TASK TO COMPLETE
Extract the lines from the first line of the records below through the line containing "Given: Click the S", inclusive, and reproduce them exactly as written.

Pixel coordinate grounding data
--------
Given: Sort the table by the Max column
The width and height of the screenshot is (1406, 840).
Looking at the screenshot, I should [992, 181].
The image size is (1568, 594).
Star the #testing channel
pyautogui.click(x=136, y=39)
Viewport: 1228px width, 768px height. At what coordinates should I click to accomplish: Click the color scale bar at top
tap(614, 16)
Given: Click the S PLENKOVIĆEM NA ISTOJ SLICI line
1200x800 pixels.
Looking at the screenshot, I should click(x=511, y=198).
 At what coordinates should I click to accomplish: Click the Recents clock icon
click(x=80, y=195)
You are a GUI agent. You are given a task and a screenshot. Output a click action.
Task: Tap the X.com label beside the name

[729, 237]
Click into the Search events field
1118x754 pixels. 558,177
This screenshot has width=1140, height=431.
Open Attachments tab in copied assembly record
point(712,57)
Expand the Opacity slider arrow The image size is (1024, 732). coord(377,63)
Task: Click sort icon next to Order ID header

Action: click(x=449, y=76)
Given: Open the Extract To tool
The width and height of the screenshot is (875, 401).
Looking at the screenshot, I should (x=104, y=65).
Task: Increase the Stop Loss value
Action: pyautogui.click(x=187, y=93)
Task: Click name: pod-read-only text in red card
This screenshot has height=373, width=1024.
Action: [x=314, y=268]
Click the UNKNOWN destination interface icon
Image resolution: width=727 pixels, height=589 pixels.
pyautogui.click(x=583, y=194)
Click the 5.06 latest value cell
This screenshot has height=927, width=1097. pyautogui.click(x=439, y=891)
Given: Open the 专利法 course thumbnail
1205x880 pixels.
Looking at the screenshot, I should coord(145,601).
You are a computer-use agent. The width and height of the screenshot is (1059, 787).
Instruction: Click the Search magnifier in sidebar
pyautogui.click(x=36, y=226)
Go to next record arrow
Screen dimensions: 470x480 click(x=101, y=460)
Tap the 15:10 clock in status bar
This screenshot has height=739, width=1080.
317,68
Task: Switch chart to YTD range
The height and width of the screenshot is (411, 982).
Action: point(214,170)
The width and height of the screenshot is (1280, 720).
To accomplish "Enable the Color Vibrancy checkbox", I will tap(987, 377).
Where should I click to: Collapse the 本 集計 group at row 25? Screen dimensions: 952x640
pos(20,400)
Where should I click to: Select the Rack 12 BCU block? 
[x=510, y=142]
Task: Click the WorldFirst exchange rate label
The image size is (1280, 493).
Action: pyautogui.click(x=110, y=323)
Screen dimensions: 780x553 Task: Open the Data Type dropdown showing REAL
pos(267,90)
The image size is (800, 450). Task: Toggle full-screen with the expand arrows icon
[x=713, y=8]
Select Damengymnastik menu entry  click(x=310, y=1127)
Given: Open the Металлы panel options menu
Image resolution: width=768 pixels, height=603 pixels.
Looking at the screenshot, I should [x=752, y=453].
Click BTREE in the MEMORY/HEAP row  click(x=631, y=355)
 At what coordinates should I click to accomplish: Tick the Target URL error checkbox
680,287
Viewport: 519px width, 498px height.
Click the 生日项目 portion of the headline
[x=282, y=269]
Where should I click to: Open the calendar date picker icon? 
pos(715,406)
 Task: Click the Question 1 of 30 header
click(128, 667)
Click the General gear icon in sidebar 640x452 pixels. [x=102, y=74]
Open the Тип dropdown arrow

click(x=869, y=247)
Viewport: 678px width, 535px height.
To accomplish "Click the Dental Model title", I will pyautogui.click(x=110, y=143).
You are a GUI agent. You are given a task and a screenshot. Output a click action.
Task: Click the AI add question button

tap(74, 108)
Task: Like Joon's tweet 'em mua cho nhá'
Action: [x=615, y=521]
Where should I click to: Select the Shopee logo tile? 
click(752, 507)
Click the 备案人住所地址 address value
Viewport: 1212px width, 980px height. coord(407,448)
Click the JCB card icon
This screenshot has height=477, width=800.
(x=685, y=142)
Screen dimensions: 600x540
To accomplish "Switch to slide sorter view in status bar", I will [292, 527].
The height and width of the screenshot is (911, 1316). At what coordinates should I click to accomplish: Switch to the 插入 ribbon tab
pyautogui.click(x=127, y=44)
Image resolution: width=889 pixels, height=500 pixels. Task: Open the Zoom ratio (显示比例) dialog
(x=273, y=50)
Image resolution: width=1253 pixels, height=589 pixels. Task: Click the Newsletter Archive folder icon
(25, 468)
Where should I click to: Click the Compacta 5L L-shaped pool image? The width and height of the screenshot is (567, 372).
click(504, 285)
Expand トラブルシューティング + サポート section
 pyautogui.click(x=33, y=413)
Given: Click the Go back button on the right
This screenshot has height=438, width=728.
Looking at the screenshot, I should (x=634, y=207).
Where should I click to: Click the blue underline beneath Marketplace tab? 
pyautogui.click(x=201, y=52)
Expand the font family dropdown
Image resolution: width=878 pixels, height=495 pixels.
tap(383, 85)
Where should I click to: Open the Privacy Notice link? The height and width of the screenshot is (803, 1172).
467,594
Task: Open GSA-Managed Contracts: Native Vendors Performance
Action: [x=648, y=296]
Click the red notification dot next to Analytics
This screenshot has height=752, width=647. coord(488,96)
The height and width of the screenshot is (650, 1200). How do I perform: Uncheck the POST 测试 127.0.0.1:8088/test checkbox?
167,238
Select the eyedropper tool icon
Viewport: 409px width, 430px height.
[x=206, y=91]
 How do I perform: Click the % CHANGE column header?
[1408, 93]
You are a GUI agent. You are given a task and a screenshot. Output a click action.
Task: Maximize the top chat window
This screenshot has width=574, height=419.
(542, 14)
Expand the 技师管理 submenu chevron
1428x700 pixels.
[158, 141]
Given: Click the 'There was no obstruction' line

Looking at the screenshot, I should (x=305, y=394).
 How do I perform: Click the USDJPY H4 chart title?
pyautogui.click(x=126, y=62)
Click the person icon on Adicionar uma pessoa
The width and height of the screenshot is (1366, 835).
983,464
--------
EXERCISE OUTPUT
Given: Sort the table by the Max column
The width and height of the screenshot is (1406, 840).
Looking at the screenshot, I should [992, 181].
The image size is (1568, 594).
Star the #testing channel
pyautogui.click(x=136, y=39)
Viewport: 1228px width, 768px height. At what coordinates should I click to accomplish: Click the color scale bar at top
tap(614, 16)
Given: Click the S PLENKOVIĆEM NA ISTOJ SLICI line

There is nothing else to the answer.